# [To be done]
Please state the radius of the circular running track as given in the trigonometry solutions.

# [Reading passage]
+--

Exercise 3.2-Additional Questions - Chapter 3 Trigonometry 11th Maths Guide Samacheer Kalvi Solutions - SaraNextGen [2024-2025]

Updated On May 15, 2024

By SaraNextGen

Additional Questions
Question 1.
An athlete runs 4 times around a circular running track to describe $1760 \mathrm{~m}$. What is the (radius of the tract) degrees subtended at the centre of the circle, after he has run a distance of $308 \mathrm{~m}$ ?
Solution:

[Hint: Distance travelled in 4 rounds $=1760 \mathrm{~m}$ ]
Distance travelled in 1 round $=\frac{1760}{4}=440 \mathrm{~m}$
Now $2 \pi r=440 \Rightarrow r=\frac{440 \times 7}{2 \times 22}=70 \mathrm{~m}$
Here $l=308 \mathrm{~m}$. We know $l=r \theta \Rightarrow \theta=\frac{l}{r}$
(i.e.) $\theta=\frac{308}{70}=(4.4)^{\mathrm{C}}$ radians
$
=\left(\frac{44}{10} \times \frac{180}{\pi}\right)^{\circ}=\left(\frac{44}{10} \times \frac{180}{22} \times 7\right)^{\circ}=252^{\circ}
$
Question 2.
Find the angle through which a pendulum swings if its length is $75 \mathrm{~cm}$ and the tip describes an arc of length
(i) $10 \mathrm{~cm}$
(ii) $15 \mathrm{~cm}$
(iii) $19 \mathrm{~cm}$
Solution:

Here, $\mathrm{r}=75 \mathrm{~cm}$
(i)
$
\begin{aligned}
& l=10 \mathrm{~cm} \\
& \text { Now, } \quad \theta=\frac{l}{r}=\frac{10}{75} \text { radians } \\
& =\left(\frac{180}{\pi} \times \frac{10}{75}\right)^{\circ}=\left(\frac{180 \times 7}{22} \times \frac{10}{75}\right)^{\circ} \\
& =\left(\frac{12 \times 7}{11}\right)^{\circ}=\frac{84}{11} \text { degrees }=7^{\circ} 38^{\prime} 11^{\prime \prime} . \\
&
\end{aligned}
$

(ii) $\quad l=15 \mathrm{~cm}$
Now, $\quad \theta=\frac{15}{75}$ radians $=\frac{1}{5}$ radians $=\left(\frac{1}{5} \times \frac{180}{\pi}\right)$ degrees
$
=\left(\frac{36}{22} \times 7\right) \text { degree }=\frac{126}{11} \text { degrees }=11^{\circ} 27^{\prime} 16^{\prime \prime}
$
(iii)
Now,
$
\begin{aligned}
l & =19 \mathrm{~cm} \\
\theta & =\frac{19}{75} \text { radians }=\left(\frac{19}{75} \times \frac{180}{\pi}\right) \text { degrees } \\
& =\left(\frac{19}{15} \times \frac{36 \times 7}{22}\right) \text { degrees }=\frac{798}{55} \text { degrees }=14^{\circ} 30^{\prime} 33^{\prime \prime}
\end{aligned}
$
Question 3.

+--

# [Given data]
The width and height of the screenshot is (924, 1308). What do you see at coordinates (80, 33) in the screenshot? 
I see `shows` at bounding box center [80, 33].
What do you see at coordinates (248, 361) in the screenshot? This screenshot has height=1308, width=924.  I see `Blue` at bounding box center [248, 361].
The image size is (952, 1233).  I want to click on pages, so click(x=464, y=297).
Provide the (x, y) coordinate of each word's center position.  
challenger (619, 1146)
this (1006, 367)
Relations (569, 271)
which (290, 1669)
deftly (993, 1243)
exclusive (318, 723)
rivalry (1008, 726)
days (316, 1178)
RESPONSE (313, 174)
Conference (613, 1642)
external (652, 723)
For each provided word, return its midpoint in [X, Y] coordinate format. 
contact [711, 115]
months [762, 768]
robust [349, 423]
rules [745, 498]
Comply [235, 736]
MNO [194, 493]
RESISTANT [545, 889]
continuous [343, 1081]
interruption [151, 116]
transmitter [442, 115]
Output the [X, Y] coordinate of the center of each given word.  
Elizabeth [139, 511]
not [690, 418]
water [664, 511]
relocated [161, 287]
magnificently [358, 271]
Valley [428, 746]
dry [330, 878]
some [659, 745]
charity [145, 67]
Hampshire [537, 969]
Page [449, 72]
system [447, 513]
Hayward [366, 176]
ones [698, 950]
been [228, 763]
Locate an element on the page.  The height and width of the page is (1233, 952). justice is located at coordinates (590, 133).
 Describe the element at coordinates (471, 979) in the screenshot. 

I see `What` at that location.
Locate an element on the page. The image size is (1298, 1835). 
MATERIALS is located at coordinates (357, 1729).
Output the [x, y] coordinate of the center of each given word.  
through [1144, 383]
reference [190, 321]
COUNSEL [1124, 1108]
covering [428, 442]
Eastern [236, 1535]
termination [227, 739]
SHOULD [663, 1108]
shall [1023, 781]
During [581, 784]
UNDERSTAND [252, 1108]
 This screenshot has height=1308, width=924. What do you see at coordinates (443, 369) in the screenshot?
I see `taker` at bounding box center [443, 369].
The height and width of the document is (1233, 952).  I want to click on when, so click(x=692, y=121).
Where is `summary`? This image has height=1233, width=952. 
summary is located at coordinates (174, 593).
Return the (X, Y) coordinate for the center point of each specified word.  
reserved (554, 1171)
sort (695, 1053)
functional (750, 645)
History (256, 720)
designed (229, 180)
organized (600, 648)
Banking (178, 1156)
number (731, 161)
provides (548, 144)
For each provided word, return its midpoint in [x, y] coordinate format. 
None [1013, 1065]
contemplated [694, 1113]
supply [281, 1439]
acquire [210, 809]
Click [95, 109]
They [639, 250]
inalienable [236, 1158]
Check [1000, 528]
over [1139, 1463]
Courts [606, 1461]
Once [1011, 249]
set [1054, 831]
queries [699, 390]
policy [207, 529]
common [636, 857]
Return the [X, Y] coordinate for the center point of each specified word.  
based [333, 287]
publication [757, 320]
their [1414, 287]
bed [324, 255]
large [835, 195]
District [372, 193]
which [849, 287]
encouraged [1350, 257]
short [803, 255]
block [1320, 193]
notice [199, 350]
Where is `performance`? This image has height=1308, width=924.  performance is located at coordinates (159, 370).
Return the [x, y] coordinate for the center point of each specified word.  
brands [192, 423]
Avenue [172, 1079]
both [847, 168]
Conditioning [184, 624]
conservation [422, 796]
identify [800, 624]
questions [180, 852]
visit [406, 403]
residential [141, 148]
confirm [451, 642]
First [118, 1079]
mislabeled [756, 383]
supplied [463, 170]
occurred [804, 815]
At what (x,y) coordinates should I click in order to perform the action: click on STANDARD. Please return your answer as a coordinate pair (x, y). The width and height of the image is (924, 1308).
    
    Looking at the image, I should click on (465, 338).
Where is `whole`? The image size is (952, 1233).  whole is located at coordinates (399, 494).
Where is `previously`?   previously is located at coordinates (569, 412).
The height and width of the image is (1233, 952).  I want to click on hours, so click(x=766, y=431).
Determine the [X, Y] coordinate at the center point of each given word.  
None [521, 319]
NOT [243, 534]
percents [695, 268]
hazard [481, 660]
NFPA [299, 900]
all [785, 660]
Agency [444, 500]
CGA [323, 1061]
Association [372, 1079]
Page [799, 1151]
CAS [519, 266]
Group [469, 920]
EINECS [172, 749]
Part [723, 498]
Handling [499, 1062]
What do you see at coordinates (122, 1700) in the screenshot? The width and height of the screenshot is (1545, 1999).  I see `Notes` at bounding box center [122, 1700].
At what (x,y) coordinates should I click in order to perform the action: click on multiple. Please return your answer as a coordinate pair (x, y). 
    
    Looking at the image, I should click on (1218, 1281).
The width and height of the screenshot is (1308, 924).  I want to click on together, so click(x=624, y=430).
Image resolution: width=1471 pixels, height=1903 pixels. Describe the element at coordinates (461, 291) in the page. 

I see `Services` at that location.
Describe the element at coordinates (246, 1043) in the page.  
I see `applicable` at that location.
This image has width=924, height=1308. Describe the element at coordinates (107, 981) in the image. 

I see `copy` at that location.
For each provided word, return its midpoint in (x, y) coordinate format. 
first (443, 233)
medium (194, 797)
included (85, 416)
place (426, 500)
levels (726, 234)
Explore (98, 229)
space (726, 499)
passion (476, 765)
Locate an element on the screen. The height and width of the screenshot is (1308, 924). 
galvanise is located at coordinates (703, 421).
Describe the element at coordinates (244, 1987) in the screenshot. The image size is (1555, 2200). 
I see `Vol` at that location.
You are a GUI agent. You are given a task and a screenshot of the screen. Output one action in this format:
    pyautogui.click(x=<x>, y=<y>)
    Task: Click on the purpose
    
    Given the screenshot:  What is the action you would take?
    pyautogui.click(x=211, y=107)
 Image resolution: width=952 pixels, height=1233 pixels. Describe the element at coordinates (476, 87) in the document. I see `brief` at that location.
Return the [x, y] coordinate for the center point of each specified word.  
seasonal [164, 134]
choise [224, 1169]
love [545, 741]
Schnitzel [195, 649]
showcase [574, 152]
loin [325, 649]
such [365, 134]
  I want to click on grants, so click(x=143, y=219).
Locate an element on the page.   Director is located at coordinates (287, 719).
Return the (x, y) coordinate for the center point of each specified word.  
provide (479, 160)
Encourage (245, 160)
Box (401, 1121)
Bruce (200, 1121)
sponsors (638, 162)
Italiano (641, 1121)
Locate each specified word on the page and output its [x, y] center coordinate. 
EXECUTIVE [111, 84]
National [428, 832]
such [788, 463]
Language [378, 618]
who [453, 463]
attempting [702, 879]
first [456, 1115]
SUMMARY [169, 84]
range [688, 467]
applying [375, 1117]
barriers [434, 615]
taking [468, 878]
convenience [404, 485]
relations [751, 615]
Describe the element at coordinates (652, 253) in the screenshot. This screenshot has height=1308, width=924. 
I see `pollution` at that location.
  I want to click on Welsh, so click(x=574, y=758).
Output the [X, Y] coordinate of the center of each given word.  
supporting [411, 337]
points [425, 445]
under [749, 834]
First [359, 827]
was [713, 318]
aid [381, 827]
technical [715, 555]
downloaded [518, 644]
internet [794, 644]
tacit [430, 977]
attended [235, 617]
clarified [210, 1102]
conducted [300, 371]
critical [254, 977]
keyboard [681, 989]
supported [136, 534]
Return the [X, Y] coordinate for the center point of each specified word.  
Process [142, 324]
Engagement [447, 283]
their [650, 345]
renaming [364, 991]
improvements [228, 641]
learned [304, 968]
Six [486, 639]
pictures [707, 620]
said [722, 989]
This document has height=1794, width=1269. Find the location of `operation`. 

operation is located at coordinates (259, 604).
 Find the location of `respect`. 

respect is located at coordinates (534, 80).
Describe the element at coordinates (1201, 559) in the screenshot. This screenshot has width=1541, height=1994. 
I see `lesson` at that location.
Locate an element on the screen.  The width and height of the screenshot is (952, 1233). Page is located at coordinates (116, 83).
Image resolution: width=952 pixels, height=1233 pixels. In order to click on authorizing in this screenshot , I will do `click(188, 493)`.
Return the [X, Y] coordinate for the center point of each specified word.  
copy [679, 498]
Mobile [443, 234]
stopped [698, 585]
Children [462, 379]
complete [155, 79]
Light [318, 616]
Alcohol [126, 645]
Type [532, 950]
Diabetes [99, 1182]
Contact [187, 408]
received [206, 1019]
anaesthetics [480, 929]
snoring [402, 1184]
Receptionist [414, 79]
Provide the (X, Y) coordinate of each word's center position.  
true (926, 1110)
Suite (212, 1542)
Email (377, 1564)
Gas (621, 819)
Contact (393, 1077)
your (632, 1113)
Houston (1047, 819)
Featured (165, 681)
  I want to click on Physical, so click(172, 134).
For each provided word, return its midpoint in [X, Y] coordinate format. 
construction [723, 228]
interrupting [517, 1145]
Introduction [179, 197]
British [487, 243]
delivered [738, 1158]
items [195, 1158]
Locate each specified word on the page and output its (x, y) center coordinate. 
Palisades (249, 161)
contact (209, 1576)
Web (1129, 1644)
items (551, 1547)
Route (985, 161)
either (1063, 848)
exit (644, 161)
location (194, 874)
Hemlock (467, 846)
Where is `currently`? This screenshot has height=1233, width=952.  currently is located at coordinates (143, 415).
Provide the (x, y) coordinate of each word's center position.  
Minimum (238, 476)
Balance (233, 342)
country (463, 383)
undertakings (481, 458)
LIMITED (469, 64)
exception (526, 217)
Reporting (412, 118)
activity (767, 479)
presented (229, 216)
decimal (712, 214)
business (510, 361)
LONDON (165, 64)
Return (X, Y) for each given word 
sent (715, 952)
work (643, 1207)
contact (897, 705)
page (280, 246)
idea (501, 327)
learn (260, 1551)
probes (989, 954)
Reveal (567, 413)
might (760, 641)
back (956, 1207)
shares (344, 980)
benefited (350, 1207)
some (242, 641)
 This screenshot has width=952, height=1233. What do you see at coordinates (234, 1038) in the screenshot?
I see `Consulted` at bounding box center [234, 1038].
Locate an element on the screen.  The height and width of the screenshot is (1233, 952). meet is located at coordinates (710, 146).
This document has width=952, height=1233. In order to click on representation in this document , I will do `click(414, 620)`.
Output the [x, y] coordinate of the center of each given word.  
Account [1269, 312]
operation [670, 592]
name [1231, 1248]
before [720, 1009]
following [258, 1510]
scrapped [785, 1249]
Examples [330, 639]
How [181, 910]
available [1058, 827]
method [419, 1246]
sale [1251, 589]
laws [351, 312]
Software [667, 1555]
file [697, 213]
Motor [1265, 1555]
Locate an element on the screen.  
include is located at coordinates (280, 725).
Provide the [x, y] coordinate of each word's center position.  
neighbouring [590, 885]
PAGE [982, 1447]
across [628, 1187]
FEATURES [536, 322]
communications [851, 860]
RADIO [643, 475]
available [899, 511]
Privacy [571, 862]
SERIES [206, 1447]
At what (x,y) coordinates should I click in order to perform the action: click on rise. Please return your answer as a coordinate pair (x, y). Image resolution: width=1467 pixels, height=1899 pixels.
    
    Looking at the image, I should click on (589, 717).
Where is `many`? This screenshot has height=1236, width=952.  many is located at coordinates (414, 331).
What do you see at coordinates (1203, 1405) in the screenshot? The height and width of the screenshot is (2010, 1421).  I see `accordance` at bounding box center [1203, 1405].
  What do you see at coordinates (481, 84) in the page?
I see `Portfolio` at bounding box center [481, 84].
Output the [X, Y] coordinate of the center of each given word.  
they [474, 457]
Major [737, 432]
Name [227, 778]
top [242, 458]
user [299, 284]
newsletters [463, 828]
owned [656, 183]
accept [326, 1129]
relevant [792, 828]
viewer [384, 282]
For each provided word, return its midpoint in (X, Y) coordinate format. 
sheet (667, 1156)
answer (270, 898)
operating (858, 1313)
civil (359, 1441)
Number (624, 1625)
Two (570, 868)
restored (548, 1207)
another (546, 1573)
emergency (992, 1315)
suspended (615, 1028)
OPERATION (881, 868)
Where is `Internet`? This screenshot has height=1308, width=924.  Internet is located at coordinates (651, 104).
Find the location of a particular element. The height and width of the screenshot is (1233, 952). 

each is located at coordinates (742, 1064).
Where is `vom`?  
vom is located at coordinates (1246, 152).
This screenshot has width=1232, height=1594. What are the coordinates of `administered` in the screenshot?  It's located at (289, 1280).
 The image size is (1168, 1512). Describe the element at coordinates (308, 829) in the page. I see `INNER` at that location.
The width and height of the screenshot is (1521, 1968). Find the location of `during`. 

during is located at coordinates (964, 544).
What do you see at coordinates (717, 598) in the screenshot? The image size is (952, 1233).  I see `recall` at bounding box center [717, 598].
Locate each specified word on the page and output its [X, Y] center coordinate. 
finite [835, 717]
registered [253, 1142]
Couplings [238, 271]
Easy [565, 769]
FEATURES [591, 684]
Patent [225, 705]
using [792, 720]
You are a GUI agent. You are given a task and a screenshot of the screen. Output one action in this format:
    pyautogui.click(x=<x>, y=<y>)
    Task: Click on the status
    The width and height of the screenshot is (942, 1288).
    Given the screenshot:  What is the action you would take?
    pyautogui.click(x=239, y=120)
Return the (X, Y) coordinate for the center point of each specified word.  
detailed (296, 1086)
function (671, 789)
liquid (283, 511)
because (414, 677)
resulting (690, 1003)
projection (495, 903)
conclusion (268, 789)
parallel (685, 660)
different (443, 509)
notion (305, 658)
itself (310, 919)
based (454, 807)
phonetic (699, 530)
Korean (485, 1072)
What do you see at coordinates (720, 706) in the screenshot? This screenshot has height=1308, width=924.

+--

# [Full response]
70 m